** Start PROVIDED PASSAGE **

# Flight cost for dog



## drwbaker (Jun 16, 2013)

Evening all,


We're moving out to Arabian Ranches and was wondering if anyone had a rough estimate of what it cost to transport a Labrador sized dog from Europe - flight only and not including any fees etc.

Thanks

David


----------



## stamboy (Apr 1, 2013)

drwbaker said:


> Evening all,
> 
> 
> We're moving out to Arabian Ranches and was wondering if anyone had a rough estimate of what it cost to transport a Labrador sized dog from Europe - flight only and not including any fees etc.
> ...


Will it take up one seat or go by sea?


----------



## drwbaker (Jun 16, 2013)

Very comfy cage in the hold and she will like it


----------



## TallyHo (Aug 21, 2011)

Costs vary greatly. If you go through a certified pet shipper who ships the animal separately from you, the fees are much higher. If you arrange for the pet to fly on the same flight as yours, the fees are much lower as you'd arrange for the animal to fly cargo as part of your ticket. 

I strongly suggest you google the following: Alison Doghouse Dubai. She's a Dubai based expat who's a certified pet shipper and she will give you all the ins and outs and costs as well as options for shipping pets from the UK.


----------



## Chocoholic (Oct 29, 2012)

Depends where in Europe you're coming from. The cost is based on the volume and weight of the carrier and there are strict rules on the sizing of them, for the comfort of the dog. Dubai Kennels and Cattery are brilliant and can arrange much of it for you.

I flew my dog from the UK but this was 10 years ago and I honestly can't remember how much I paid. I flew with Emirates and the animals were on the same flight - all arrange through sky cargo - brilliant.


----------

** End PROVIDED PASSAGE **
** Start RECORDED DATA **

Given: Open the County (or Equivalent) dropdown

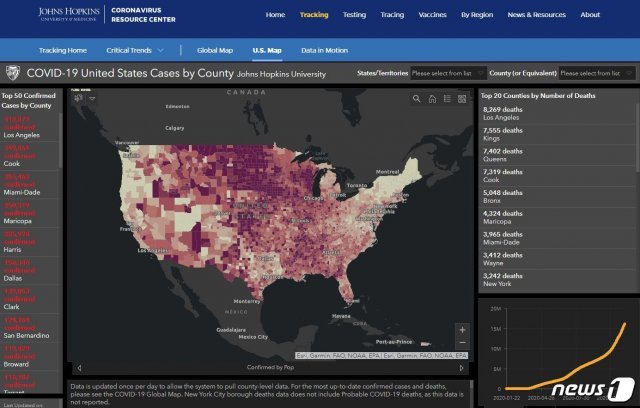Looking at the screenshot, I should coord(596,73).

** End RECORDED DATA **

Copy out the dog flight cost thread word for word, from "## stamboy (Apr" to "or go by sea?".

## stamboy (Apr 1, 2013)

drwbaker said:


> Evening all,
> 
> 
> We're moving out to Arabian Ranches and was wondering if anyone had a rough estimate of what it cost to transport a Labrador sized dog from Europe - flight only and not including any fees etc.
> ...


Will it take up one seat or go by sea?